From: Donnie Berkholz <dberkholz@g.o>
To: gentoo-dev@l.g.o
Subject: Re: [gentoo-dev] new `usex` helper
Date: Mon, 19 Sep 2011 03:17:33
Message-Id: 20110919031646.GA7635@comet
In Reply to: Re: [gentoo-dev] new `usex` helper by Brian Harring
1 On 04:22 Sun 18 Sep , Brian Harring wrote:
2 > On Sat, Sep 17, 2011 at 10:59:08PM -0500, Donnie Berkholz wrote:
3 > > On 13:43 Fri 16 Sep , Brian Harring wrote:
4 > > > What I said from the getgo and you're missing is that pushing EAPI
5 > > > implementation into the tree and ignoring EAPI, or having this notion
6 > > > that every repository must automatically use gentoo-x86 (pushing the
7 > > > format into the tree) is /wrong/;
8 > >
9 > > I'm not necessarily requiring that every repository must automatically
10 > > use gentoo-x86 ??? just the ones that want to use features in an eclass
11 > > distributed with gentoo-x86. It sounds to me like the logical
12 > > consequence of what you're saying is that every useful function that's
13 > > now or could eventually be in an eclass must instead be incorporated
14 > > into EAPI. I guess I just don't see where you're drawing the line.
15 >
16 > Drawing it back to what spawned it; usex.
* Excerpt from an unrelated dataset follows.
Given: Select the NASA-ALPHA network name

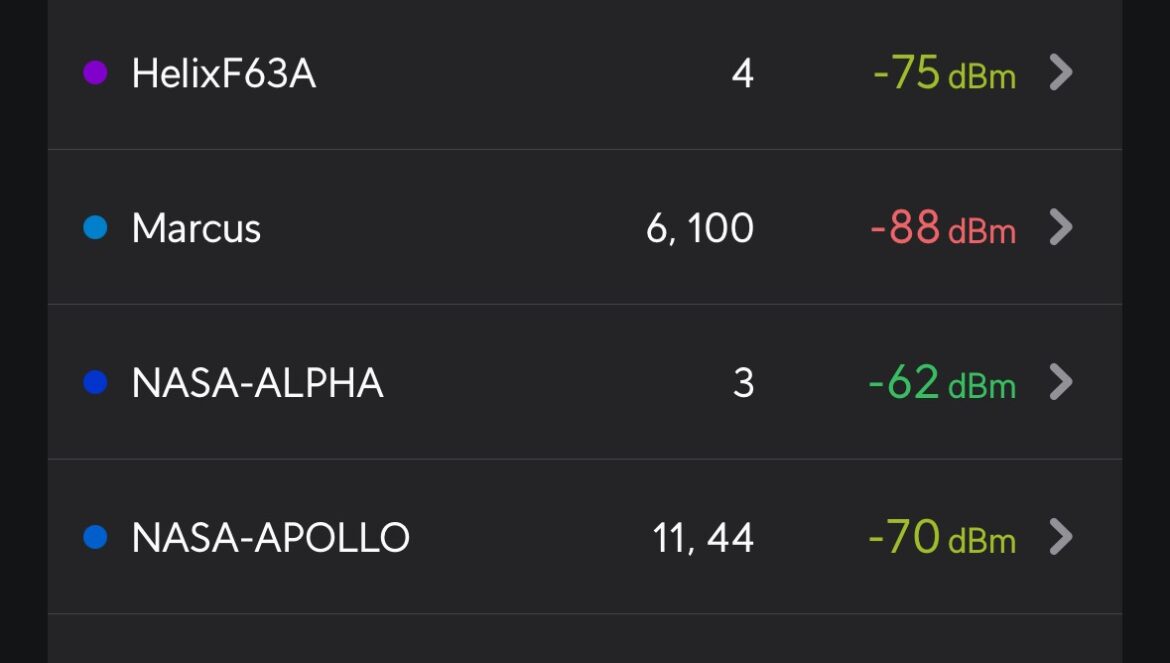Looking at the screenshot, I should pyautogui.click(x=257, y=383).
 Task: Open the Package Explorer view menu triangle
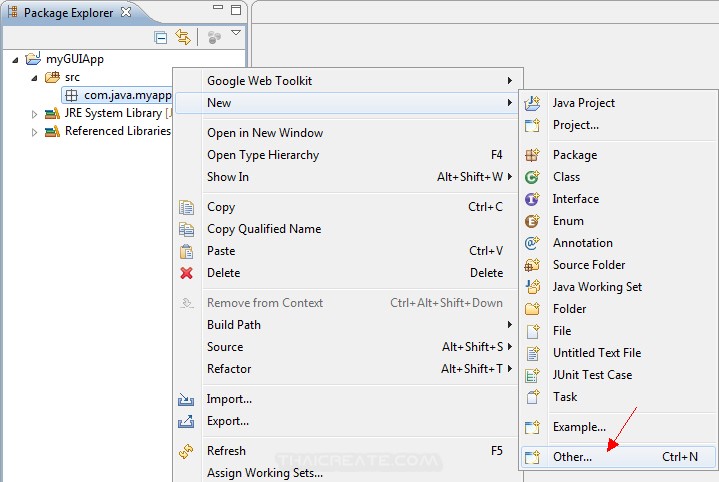click(236, 34)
This isn't git.eclass, this
17 > isn't svn.eclass, nor is it any of the other complex eclass
18 > functionality. It's a core function that benefits the rest and should
19 > be in EAPI.
20
21 OK, so the implication of what you're saying is that everything in
22 eutils.eclass, base.eclass, toolchain-funcs.eclass, flag-o-matic.eclass,
23 versionator.eclass, multilib.eclass, prefix.eclass, savedconfig.eclass,
24 and maybe even linux-info.eclass and autotools{,-utils}.eclass should go
25 into EAPI. All that stuff is pretty generally useful features.
26
27 > > What I'm suggesting is that we should add useful stuff to eclasses
28 > > by default. If people want to use that stuff, they can stack on the
29 > > gentoo-x86 repo and inherit the eclass. I don't know why EAPI needs
30 > > to come into it at all.
31 >
32 > Stacking on gentoo-x86 means you get *everything* for that repository.
33 > If all you want is a random function out of eutils, that's a *lot* of
34 > uncontrolled change to have intermixed with your overlays eclasses
35 > (even worse, if the eclasses truly overlay into gentoo-x86, that
36 > introduces compatibility issues there too).
37
38 Yeah, it seems like the ability to do partial stacking would be nice.
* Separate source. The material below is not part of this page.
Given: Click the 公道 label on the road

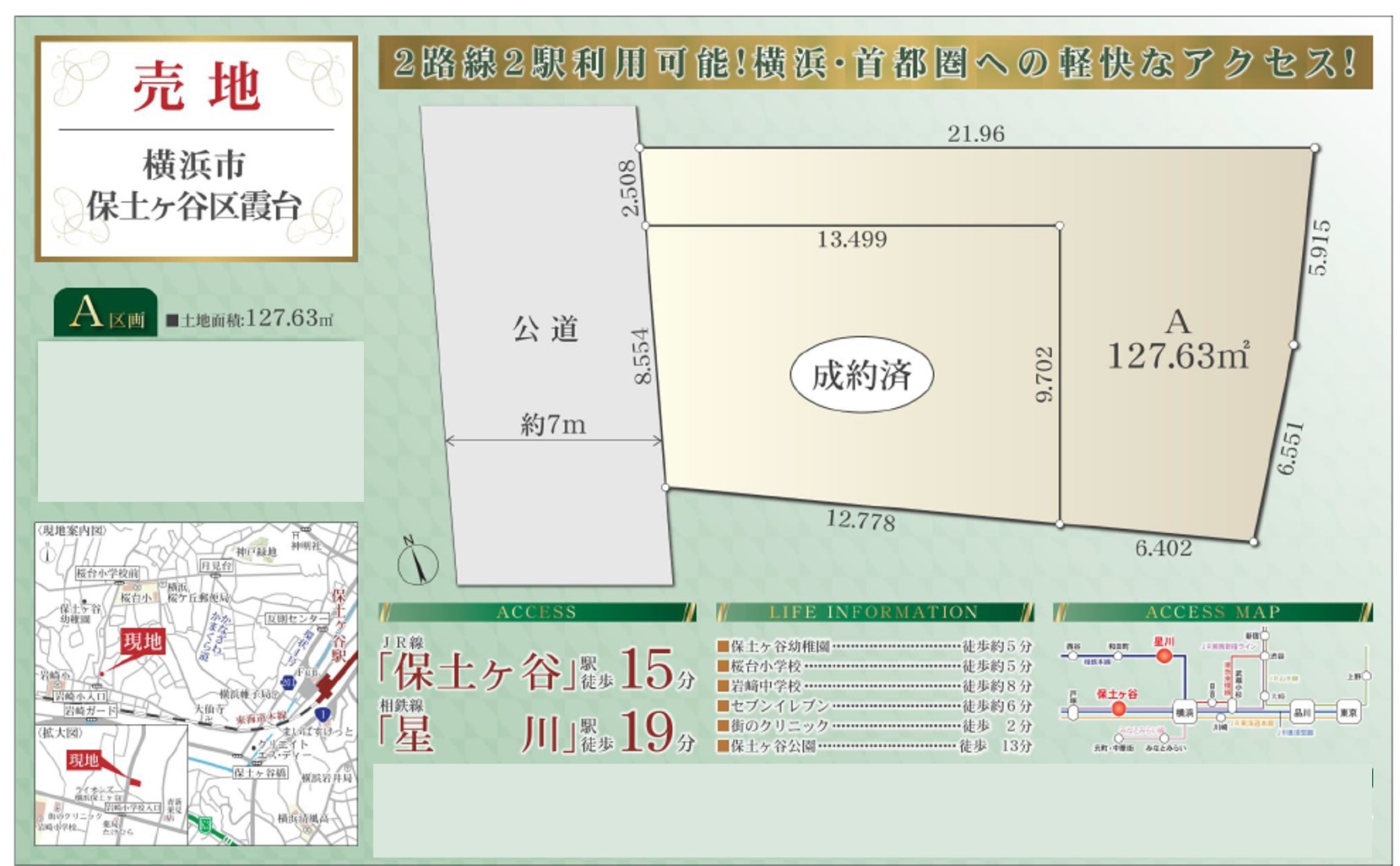Looking at the screenshot, I should (545, 329).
39 Perhaps to do so, one wouldn't stack by default but would have a way to
40 specify cross-repo dependencies (including eclasses) or file-specific
41 UUIDs of some sort.
42
43 > > > aside from meaning that the format definition can now *vary*,
44 > > > which is great for wasting dev time and screwing up compatibility,
45 > > > it opens up tweaking/customizing that functionality- aka,
46 > > > fragmentation/divergence.
47 > >
48 > > People doing that outside gentoo-x86 should do it the same way as
49 > > ones within it, by bumping the eclass to a new unique name. Ideally
50 > > one that's not just a numeric value so it won't conflict with ours,
51 > > in the same way as EAPI naming.
52 >
53 > They should, but api compatibility of an eclass *can* be fluid- in the
54 > past it was a locked API purely because of portage environment saving
55 > issues. That's been resolved, there isn't any strict requirement that
56 > the eclass maintain API compat now. You're trying to rely on people
57 > doing best practices- for format building blocks
58 > (use_with/usex/unpack/etc), that's not sane.
59
60 Which still pisses me off. It's like a shared library changing its API
61 without bumping SONAME. That makes me wonder whether there's some way we
62 could "enforce" it, at least on the level of repoman or test suites to
63 examine whether the public interface changed, perhaps by generating a
64 cache of the interfaces and comparing to them.
65
66 > I suspect an easier way to wrap this thread up is if you just state
67 > what you want for backwards compatibility- in a seperate thread you
68 > already proposed basically locking out systems older than 6 months,
69 > and this discussion (moreso the "eapi slows our development" subtext)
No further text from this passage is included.